> _PROVIDED PASSAGE_:
########

POD activity in 42-day-old-tomato leaves (cv. Moneymaker) on a time course after elicitation with CHOS and BABA and infection with F. oxysporum (I). An uninfected untreated sample was evaluated as baseline control (). Values were determined 21 days after treatment and 14 days after pathogen inoculation. All data were analysed for significant differences by one-way ANOVA using Holm-Sidak test against the control.

As shown in Fig. 6, CHOS 1 treatment differentially activated endochitinase and POD enzymes before pathogen infection. This behavior could be related to a transient defence response mobilized after plant treatment with elicitors. This priming effect could be the reason why the endochitinase and POD activity levels of CHOS 1 treated plants were significantly higher than untreated plants after pathogen infection. The results of this study also demonstrate that the resistance against F. oxysporum found in tomato plants induced with CHOS 1 was significantly related to endochitinase and POD activation. Previous studies have reported that the induction of resistance by plant elicitors elevate the level of some defence compounds and sensitize the plants to rapidly produce some compounds promptly after infection and thereby, provide protection against disease [13]. Examples of these defence mediators include POD which catalyzes the production of antimicrobial quinones [14] and endochitinase which is involved in degradation of major cell wall components of many pathogens [15].

Fig. 6:

Endochitinase (a) and POD (b) activity in tomato leaves (cv. Moneymaker) on a time course after elicitation with water and CHOS 1 and infection with F. oxysporum (I). An uninfected untreated sample was evaluated as baseline control.

Direct growth rate inhibition of F. oxysporum by CHOS

Table 1 shows the direct effect of the CHOS on the growth of F. oxysporum (I). It was observed that the growth rate was not inhibited significantly by any CHOS at concentration ≤1 mg·mL⁻¹ after seven days of incubation at 25°C in PDB. Therefore, the results lead to the conclusion, that CHOS produced in this study did not show any direct antifungal activity against the pathogen used in the plant experiments.

########

> _EXTRACTED INFORMATION_:

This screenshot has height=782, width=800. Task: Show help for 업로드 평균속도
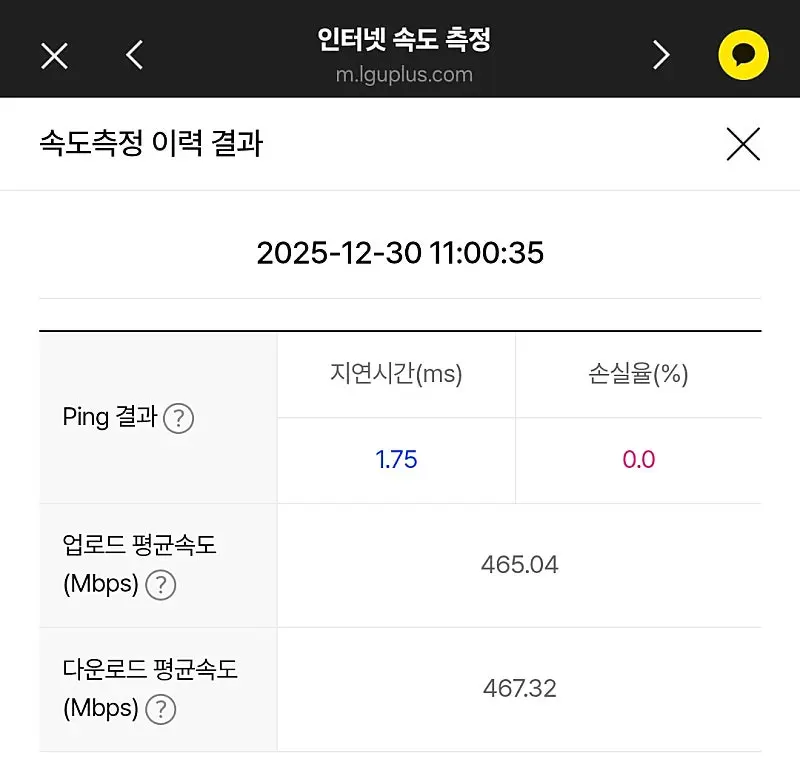click(161, 585)
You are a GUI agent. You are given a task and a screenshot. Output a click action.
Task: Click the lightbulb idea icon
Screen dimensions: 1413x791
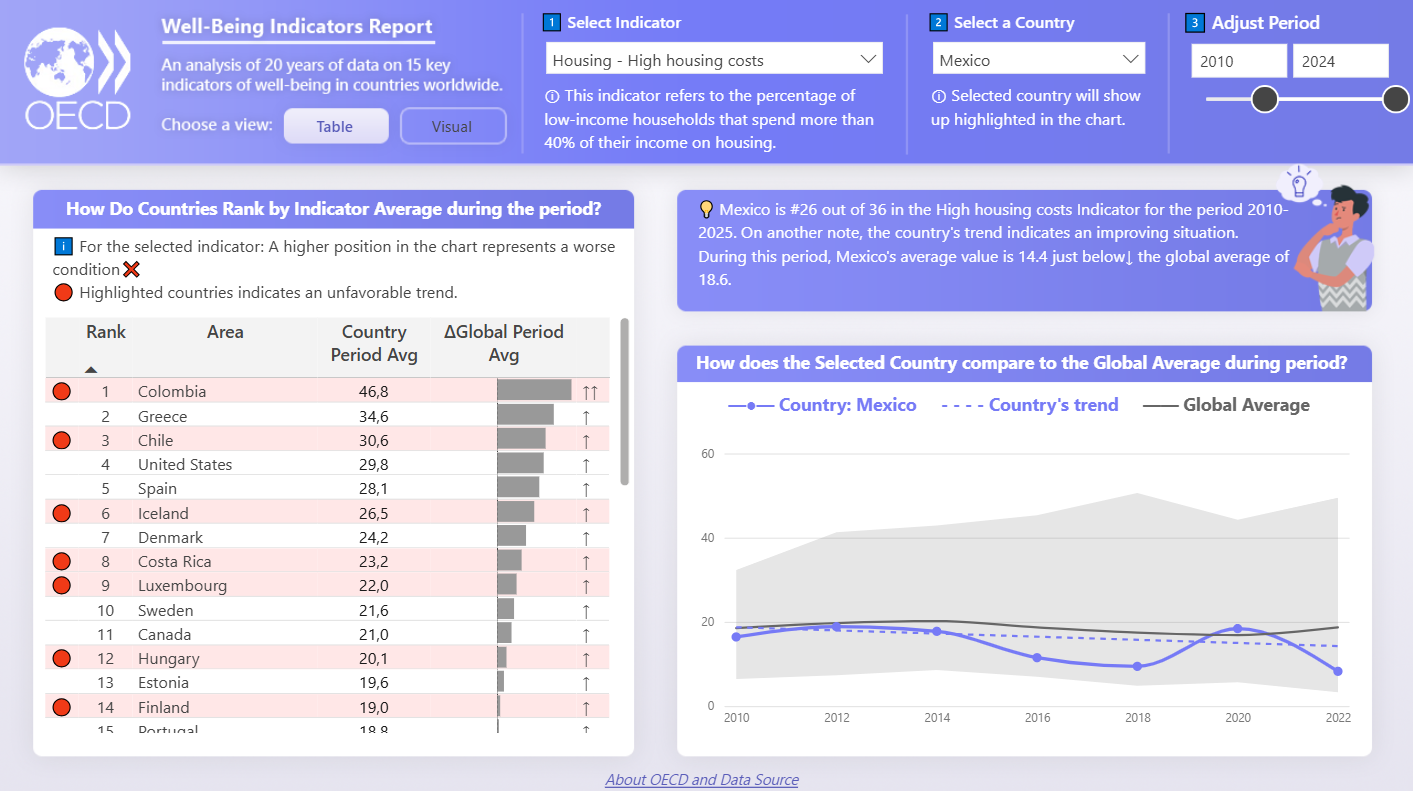1299,183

########

> _EXERCISE TASKS_:
#1 In the passage, at what temperature and in what medium was F. oxysporum incubated to test the CHOS for direct growth inhibition?
#2 Please return the stretch of the passage from "POD activity in" through "against the control.", copied word for word.
The records are separate material and have no connection to the passage.

> _PER-TASK OUTPUTS_:
#1 At 25°C in PDB.

#2
POD activity in 42-day-old-tomato leaves (cv. Moneymaker) on a time course after elicitation with CHOS and BABA and infection with F. oxysporum (I). An uninfected untreated sample was evaluated as baseline control (). Values were determined 21 days after treatment and 14 days after pathogen inoculation. All data were analysed for significant differences by one-way ANOVA using Holm-Sidak test against the control.